**EXERCICES À FAIRE:**
1. Répondez à ces questions sur l'extrait consacré au Vendée Globe :
(a) À quelle distance du bateau de Yann Marc Guillemot dit-il se trouver ?
(b) Qu'avait-il scotché sur les bouteilles d'eau lancées vers Generali ?
(c) Quelle force de vent est annoncée dans les rafales ?
2. Recopiez le passage de l'extrait sur le Vendée Globe situé entre « Le skipper de Safran a » et « un hommage appuyé. », ces deux bornes comprises.
3. Reprenez l'article sur le Vendée Globe et l'aide apportée à Yann, à la suite de sa dernière phrase.

**EXTRAIT CHOISI:**
• • • •
A la vacation du Vendée Globe de 11 heures, Marc Guillemot raconte l’incroyable : « Je suis à 500 mètres dans l’axe du bateau de Yann, je viens de me rapprocher de lui, on a beaucoup parlé. Tout à l’heure il y a eu un grand moment, très fort émotionnellement : j’ai mis mon bateau sous pilote pour passer à quelques mètres du tableau arrière de Generali et j’ai crié. J’ai vu dans la descente de Generali les mains de Yann s’agiter et l’ombre de sa tête. On s’est appelé juste après en VHF, et mine de rien c’était un grand moment de réconfort pour lui…. et aussi un peu pour moi. Je sais ce qu’est la souffrance en mer (ndlr : Marc a eu le bassin fracturé dans l’accident du multicoque Jet Services IV), c’est extrêmement dur, mais entre le moment où je suis arrivé et maintenant (12 heures plus tard, ndr), je sens au timbre de sa voix que la tête va mieux, qu’il est entré dans une perspective de patience, d’attente des secours. Si je lui ai apporté un petit quelque chose, tant mieux, ça me satisfait. La course était super, mais je n’ai évidemment aucun regrets. On est passé à autre chose… Ce ne sont que des gestes normaux de marins entre eux ».
« La priorité, c’est aider les hommes »
Le skipper de Safran a réalisé plusieurs manœuvres d’approche, tentant même de lancer des bouteilles d’eau dans la cabine de Generali sur lesquelles il avait scotché des médicaments… Avec en prime une petite boîte de « pâté bleu », le réconfort du marin breton. « Pour l’instant, la première bouteille a atterri dans le cockpit et la seconde dans l’eau, ce qui est bon signe c’est qu’on a même fini par en plaisanter avec Yann. Il faut dire que nous autres les Bretons avons un gros défaut : on est têtus et on ne lâchera pas l’affaire avant une fin heureuse… et elle SERA heureuse ! », a affirmé Marc Guillemot à qui tout le monde - de l’équipe de Generali à la direction de course en passant par des milliers d’Internautes – a rendu aujourd’hui un hommage appuyé.
Gros temps annoncé cette nuit
Le skipper de Safran s’est montré très rassurant, même face à la perspective du coup de vent qui approche de la zone où Generali est à la cape, sous trois ris et trinquette : 30 à 35 nœuds de vent, 40 dans les rafales et une mer grosse. « Ce n’est rien ça, le mauvais temps on va le gérer et je reste à ses côtés tant que Yann n’est pas en sécurité à bord du bateau de la marine australienne ».
• • • •
Enregistrements conservés:
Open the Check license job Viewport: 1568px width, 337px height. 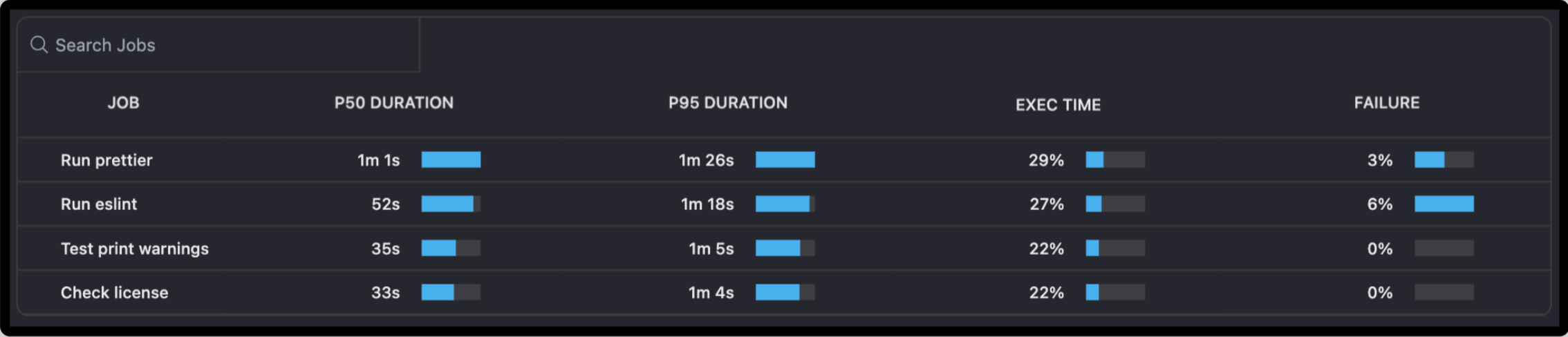[115, 293]
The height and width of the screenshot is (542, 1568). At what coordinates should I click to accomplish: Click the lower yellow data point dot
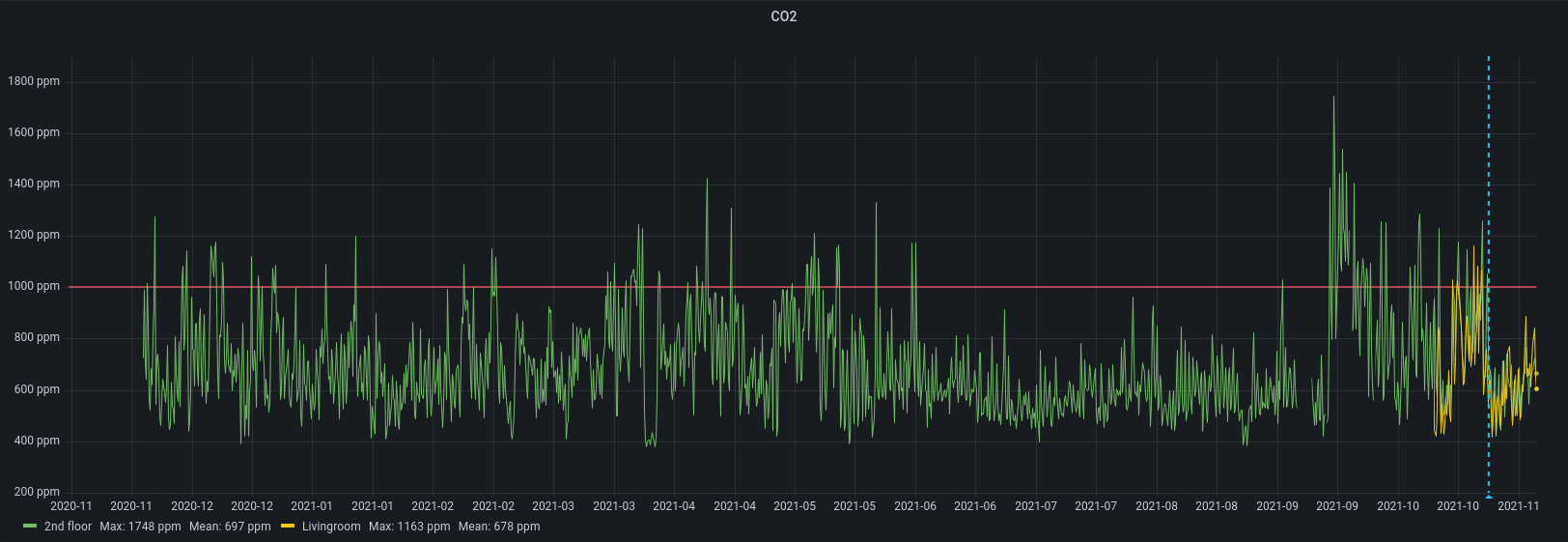(1536, 389)
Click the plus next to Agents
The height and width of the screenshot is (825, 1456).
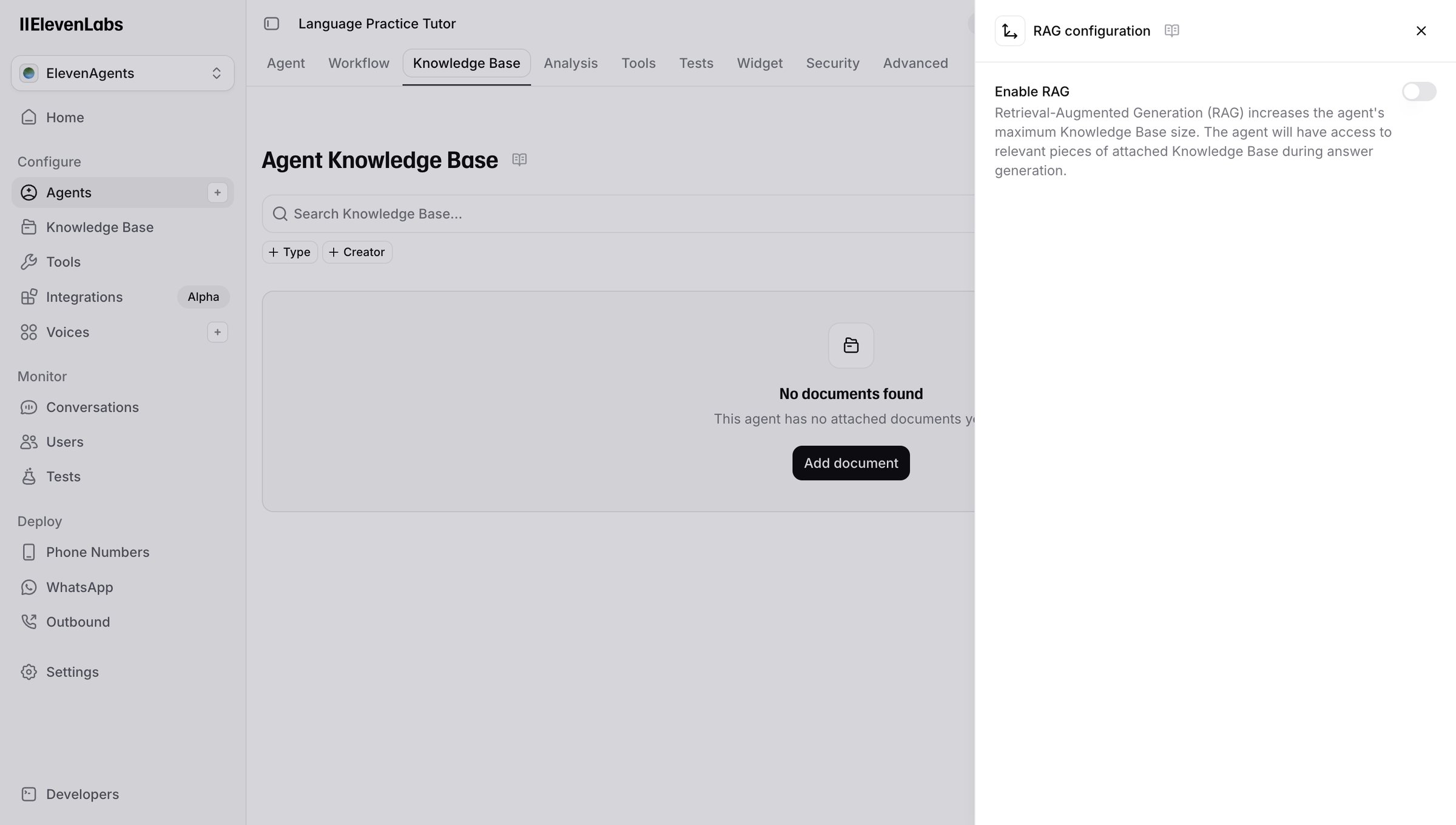pyautogui.click(x=217, y=192)
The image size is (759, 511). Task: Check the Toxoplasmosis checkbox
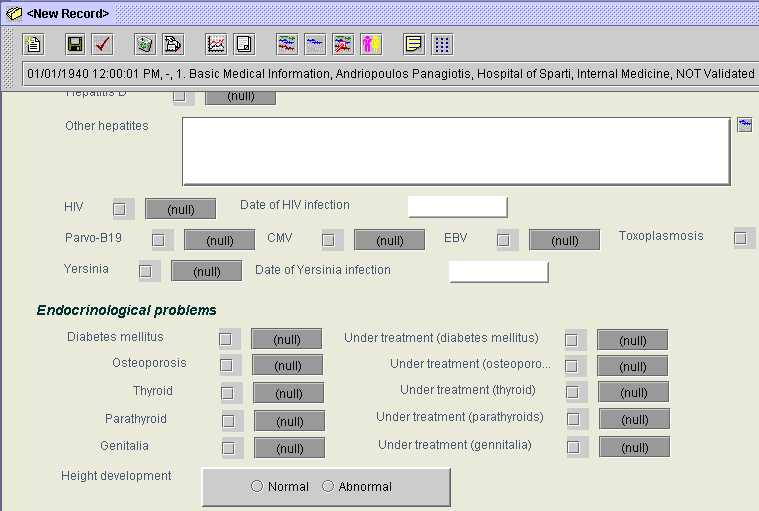click(741, 238)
• • • •
**RÉSULTATS DES EXERCICES:**
1.
(a) À 500 mètres, dans l'axe du bateau.
(b) Des médicaments.
(c) 40 nœuds.

2.
Le skipper de Safran a réalisé plusieurs manœuvres d’approche, tentant même de lancer des bouteilles d’eau dans la cabine de Generali sur lesquelles il avait scotché des médicaments… Avec en prime une petite boîte de « pâté bleu », le réconfort du marin breton. « Pour l’instant, la première bouteille a atterri dans le cockpit et la seconde dans l’eau, ce qui est bon signe c’est qu’on a même fini par en plaisanter avec Yann. Il faut dire que nous autres les Bretons avons un gros défaut : on est têtus et on ne lâchera pas l’affaire avant une fin heureuse… et elle SERA heureuse ! », a affirmé Marc Guillemot à qui tout le monde - de l’équipe de Generali à la direction de course en passant par des milliers d’Internautes – a rendu aujourd’hui un hommage appuyé.

3.
La marine australienne sur zone demain
La Royal Australian Navy pourrait être sur la zone dès demain après-midi, vers 15 h heure française, au moment où le temps devrait être plus calme, derrière le front. A bord de la frégate HMSA Arunta, une centaine d’hommes a appareillé hier soir de Perth et cingle vers les deux marins. Samantha Davies (Roxy) qui s’est également dérouté, aura rejoint les deux marins vers minuit. Apportant un peu de réconfort supplémentaire à ces deux hommes qui sont en train d’écrire une grande page de la légende du Vendée Globe. Celle-ci viendra s’ajouter à celles du sauvetage de Poupon par Peyron en 1989 et de Dinelli par Goss en 1996. Une de ces aventures de course au large qui forcent le respect et l’admiration de tous, même quand leurs protagonistes se défendent de jouer les héros.
Yann a pu accéder à des anti-douleurs
En toute fin de vacation, on apprenait une excellente nouvelle par la voix d’Erwan Steff, team manager de Generali : Yann Eliès a pu couper au couteau un de ses sacs et y trouver des anti-douleurs, une boisson et de quoi s’alimenter. Une raison de plus pour croire avec Marc Guillemot que « tout va bien se passer. Je suis certain qu’on va bien s’en sortir et qu’on en rigolera peut-être ensemble avec Yann, dans les mois à venir ».